Exercise requirements - Exact copy without images: repeat every entry as written.

Material provided -
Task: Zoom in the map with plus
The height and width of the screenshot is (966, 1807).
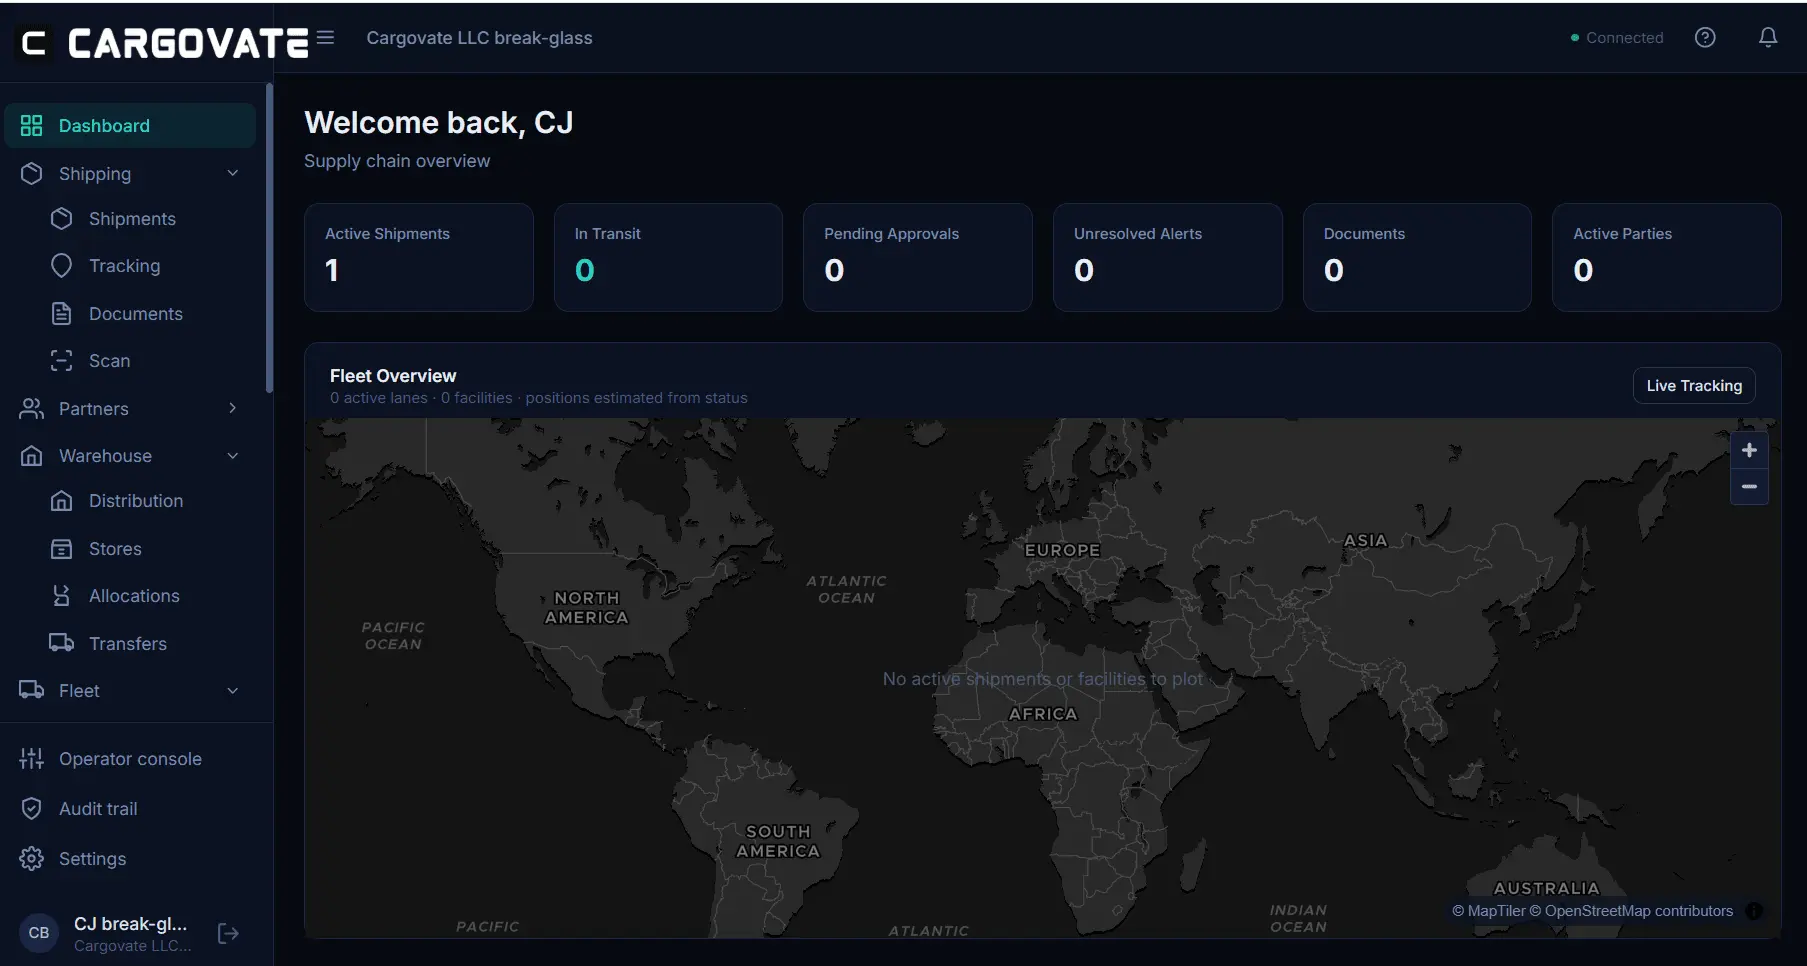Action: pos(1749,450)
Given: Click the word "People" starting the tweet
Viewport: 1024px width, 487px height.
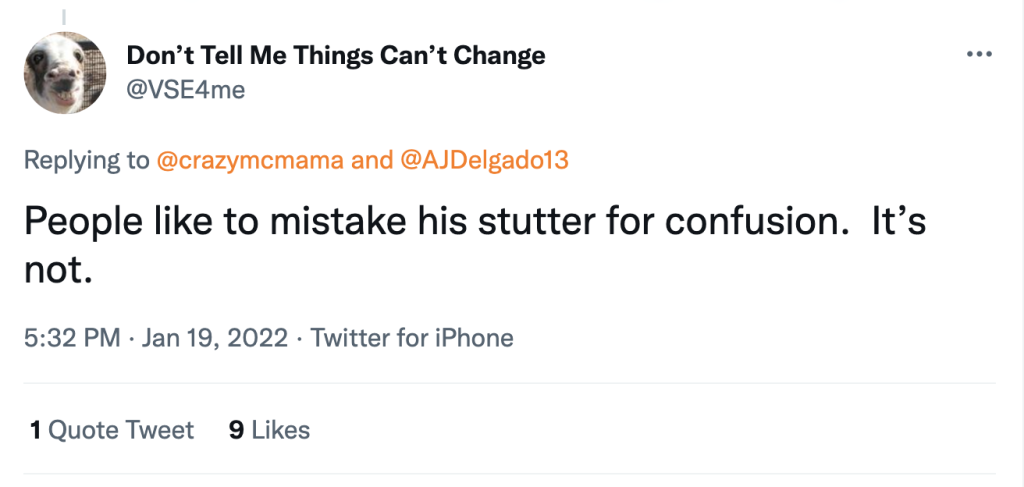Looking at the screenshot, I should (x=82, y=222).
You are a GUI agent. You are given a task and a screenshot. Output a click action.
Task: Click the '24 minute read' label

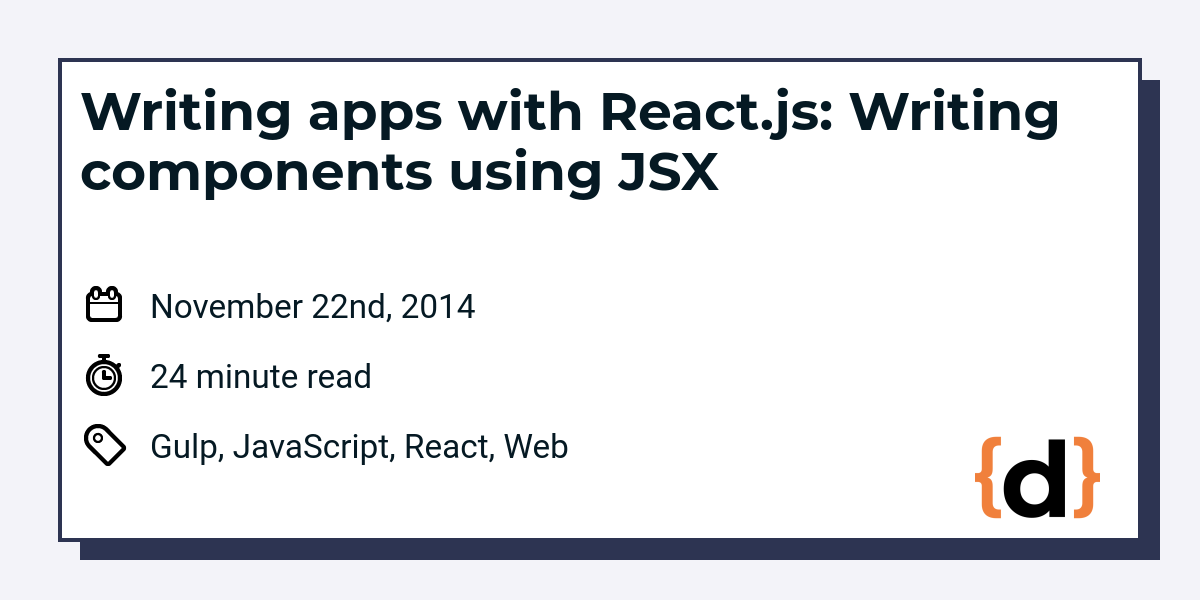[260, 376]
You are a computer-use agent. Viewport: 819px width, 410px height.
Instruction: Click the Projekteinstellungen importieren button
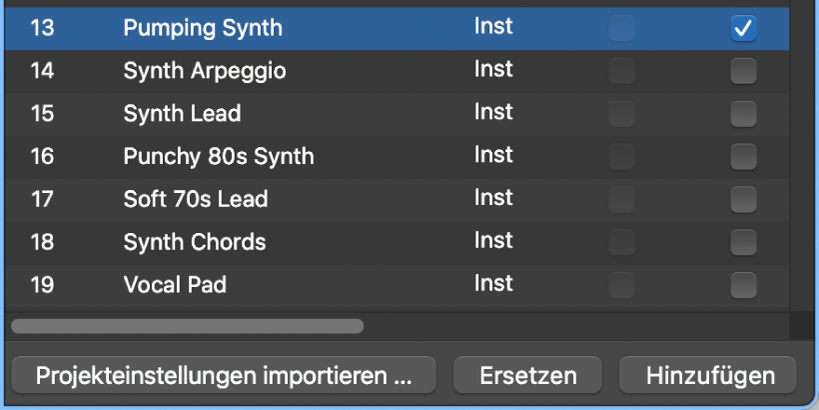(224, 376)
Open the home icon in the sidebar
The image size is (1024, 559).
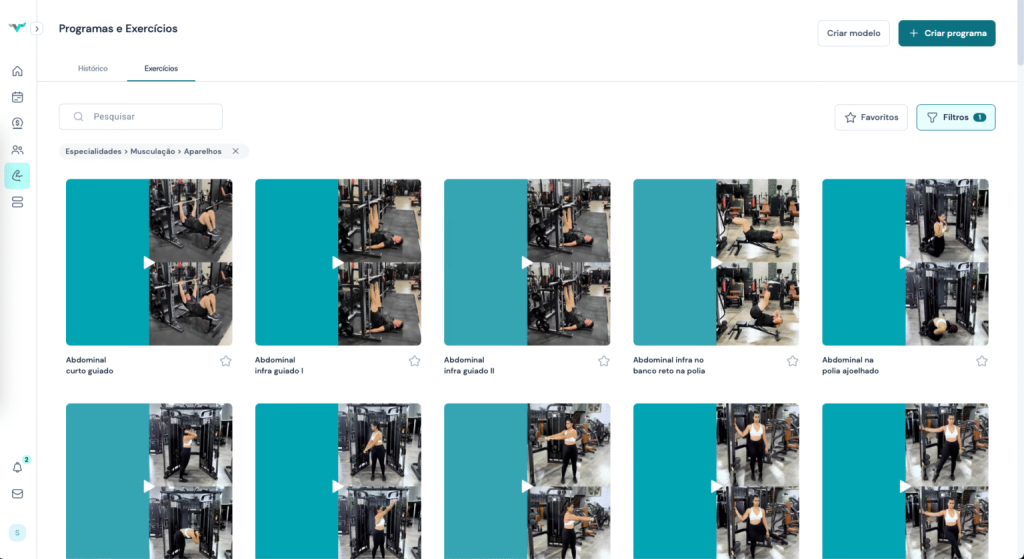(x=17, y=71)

Solution to this task -
Task: Zoom in the map with plus
The height and width of the screenshot is (966, 1807).
Action: pos(1749,450)
Given: Click the word "People" starting the tweet
Viewport: 1024px width, 487px height.
Looking at the screenshot, I should (x=82, y=222).
You are a GUI agent. You are given a task and a screenshot. Output a click action.
Task: Click the '24 minute read' label

[260, 376]
You are a computer-use agent. Viewport: 819px width, 410px height.
Instruction: Click the Projekteinstellungen importieren button
(224, 376)
Open the home icon in the sidebar
The image size is (1024, 559).
(x=17, y=71)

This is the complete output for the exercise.